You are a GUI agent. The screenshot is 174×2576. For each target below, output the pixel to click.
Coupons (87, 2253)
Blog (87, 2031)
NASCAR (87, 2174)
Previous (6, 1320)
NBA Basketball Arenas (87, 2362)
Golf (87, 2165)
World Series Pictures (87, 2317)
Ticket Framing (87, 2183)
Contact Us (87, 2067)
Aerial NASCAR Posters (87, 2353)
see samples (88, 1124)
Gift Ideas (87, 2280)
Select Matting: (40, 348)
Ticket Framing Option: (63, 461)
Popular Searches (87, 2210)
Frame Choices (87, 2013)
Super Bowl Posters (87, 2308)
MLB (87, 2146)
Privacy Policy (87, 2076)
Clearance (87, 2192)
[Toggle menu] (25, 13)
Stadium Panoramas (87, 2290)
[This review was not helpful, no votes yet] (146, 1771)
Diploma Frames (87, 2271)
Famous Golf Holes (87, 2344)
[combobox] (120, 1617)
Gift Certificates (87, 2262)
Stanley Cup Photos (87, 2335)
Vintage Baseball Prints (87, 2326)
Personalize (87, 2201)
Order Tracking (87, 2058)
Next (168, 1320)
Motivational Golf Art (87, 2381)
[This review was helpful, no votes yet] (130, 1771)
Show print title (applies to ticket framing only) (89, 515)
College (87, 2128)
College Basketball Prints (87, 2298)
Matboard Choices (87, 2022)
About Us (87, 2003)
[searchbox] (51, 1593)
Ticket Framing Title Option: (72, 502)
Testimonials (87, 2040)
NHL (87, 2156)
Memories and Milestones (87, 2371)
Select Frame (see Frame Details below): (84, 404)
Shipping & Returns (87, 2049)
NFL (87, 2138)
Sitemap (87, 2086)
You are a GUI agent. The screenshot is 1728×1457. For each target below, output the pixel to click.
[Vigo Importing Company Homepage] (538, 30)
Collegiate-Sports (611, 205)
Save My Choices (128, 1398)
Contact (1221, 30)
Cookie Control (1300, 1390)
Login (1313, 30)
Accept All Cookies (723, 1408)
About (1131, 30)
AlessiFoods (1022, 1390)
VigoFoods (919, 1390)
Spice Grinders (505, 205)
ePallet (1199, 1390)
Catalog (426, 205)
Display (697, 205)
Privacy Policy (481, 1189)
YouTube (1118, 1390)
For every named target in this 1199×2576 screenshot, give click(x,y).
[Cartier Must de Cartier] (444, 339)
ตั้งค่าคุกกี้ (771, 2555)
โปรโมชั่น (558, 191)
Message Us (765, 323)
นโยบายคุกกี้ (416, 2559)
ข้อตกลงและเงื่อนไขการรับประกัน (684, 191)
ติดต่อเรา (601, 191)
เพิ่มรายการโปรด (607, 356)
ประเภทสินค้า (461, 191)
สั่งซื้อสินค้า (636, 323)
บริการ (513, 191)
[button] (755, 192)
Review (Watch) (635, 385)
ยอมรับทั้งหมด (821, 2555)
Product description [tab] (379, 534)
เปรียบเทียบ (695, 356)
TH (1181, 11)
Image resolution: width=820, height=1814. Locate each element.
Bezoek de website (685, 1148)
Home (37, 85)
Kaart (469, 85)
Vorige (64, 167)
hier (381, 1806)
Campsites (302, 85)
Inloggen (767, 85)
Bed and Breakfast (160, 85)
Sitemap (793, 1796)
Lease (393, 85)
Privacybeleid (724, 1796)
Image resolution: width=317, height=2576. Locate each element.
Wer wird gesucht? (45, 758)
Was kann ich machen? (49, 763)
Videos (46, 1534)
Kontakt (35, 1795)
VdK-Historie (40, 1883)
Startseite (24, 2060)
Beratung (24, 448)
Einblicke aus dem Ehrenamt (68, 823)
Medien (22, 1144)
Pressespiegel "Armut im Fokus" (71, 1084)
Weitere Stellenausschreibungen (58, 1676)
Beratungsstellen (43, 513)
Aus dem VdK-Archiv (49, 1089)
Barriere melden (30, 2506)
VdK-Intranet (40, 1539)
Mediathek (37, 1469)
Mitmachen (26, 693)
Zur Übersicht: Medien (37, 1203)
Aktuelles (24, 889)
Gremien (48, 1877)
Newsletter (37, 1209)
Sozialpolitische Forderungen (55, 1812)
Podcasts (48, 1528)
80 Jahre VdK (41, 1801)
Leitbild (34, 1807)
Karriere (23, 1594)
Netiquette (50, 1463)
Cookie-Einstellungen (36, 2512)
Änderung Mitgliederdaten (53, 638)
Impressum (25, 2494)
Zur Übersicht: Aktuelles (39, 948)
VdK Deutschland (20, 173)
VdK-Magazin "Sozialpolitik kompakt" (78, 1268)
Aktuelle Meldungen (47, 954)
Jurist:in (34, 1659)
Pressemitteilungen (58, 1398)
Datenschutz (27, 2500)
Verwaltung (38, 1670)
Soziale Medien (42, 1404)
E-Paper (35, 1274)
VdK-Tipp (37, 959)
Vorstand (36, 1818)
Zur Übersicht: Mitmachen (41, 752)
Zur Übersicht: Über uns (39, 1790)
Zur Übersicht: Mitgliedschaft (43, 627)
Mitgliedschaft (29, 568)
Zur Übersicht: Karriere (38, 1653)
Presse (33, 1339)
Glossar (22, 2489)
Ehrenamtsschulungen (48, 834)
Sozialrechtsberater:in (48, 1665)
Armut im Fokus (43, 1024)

:: EXERCISE DIRECTIONS ::
Wherever the string "agent" shows up in the material, copy the line that holds it.

:: OUTPUT FOR THIS EXERCISE ::
You are a GUI agent. The screenshot is 174×2576. For each target below, output the pixel to click.
You are a GUI agent. The screenshot is 1728×1457. For each target below, output the pixel to click.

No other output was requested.